31-03-2010, Roma.

Quando arrivo all’Alpheus, verso le dieci di sera, le luci sono già basse e una musica sinistra aleggia per il locale. Nonostante l’ora i Dark Funeral stanno iniziando il loro spettacolo, e fortunatamente arrivo giusto in tempo per ascoltarlo interamente. La band svedese è ormai ben rodata per quanto riguarda le esibizioni dal vivo, ne è prova la lunga lista di date che da molti anni a questa parte affollano il loro calendario, date che si sono svolte nei più disparati angoli del pianeta; emblematico, in tal senso, il doppio dvd realizzato in Sud America, con a seguito dei nostri una buona affluenza di pubblico. Ovviamente – e fortunatamente per me – a Roma l’affluenza è molto ridotta, e non bisogna fare fatica a seguire l’esibizione.

L’Alpheus, nonostante non si enorme, è uno dei migliori locali romani per accogliere questo tipo di concerti, e quindi mi appresto a godere della sana violenza sonora dei Dark Funeral coi migliori auspici. “The End Of Human Race” apre le danze, direttamente dall’ultimo full-length della band, e l’impatto è devastante. I Dark Funeral come è loro solito curano l’estetica dell’esibizione e, come da copione, sono avvolti da vistose armature di pelle nera, col loro tipico face-painting. L’atmosfera sulfurea e infernale è creata in un muro sonoro di buona qualità, nel quale spicca il drumming di Dominator, davvero disumano! Si prosegue puntando principalmente, come scelta dei pezzi, sull’ultimo “Angelus Exuro Pro Eternus” e sull’ottimo “Diabolis Interium“, probabilmente il più orientato verso la riproposizione in sede live tra tutti i dischi dei Dark Funeral. Canzoni come “Stigmata”, fanno riprendere un attimo il respiro, ma si torna subito sui ritmi sostenuti. “Ravenna Strigoi Mortii”, “The Arrival Of Satan’s Empire”, “Atrum Regina”, “666 Voices Inside”, si susseguono fino ad arrivare al cult “An Apprentice Of Satan”.

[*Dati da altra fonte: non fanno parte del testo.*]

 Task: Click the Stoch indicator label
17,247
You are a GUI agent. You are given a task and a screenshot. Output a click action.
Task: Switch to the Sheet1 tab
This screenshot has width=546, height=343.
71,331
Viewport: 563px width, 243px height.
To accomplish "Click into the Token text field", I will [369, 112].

La sorpresa della serata è il rifacimento di “Dead Skin Mask” degli immensi Slayer, una cover presente nell’EP del 2000 “Teach Children To Worship Satan”. Ben riuscita, dicevo, con un assalto finale di doppia cassa in cui è difficile rimanere indifferenti. A questo punto mi aspettavo “Secrets Of The Black Arts”, ma purtroppo come è già successo nelle altre date degli ultimi periodi, inspiegabilmente questo capolavoro del male non viene riproposto e, il ruolo di traccia conclusiva, se lo prende “My Funeral”; sicuramente interessante come pezzo, dal quale è stato estrapolato il recente video-clip, ma non adatto a questo compito. Difatti la canzone è spezzata tra rallentamenti e riprese di ritmo, e non conclude nel migliore dei modi l’esibizione dei nostri, lasciando un po’ di amaro in bocca. Per il resto il concerto è stato positivo. Il locale un po’ meno, oltre ad aver fatto suonare la band svedese ad un orario ridicolo, appena terminato il concerto tutti i presenti vengono buttati per strada. Un atteggiamento deleterio, che come spesso accade lascia senza parole.

Traendo le conclusioni, posso considerarmi soddisfatto; i Dark Funeral al momento restano da considerarsi in piena forma nei live e in buona salute anche a livello di idee. Anche se lo spettacolo poteva essere più ricco, sia in termini di quantità di pezzi riproposti che per quanto riguarda la scenografia, nella loro esibizione asciutta e diretta i Dark Funeral si sono rivelati ancora una volta vincenti e godibili in sede live.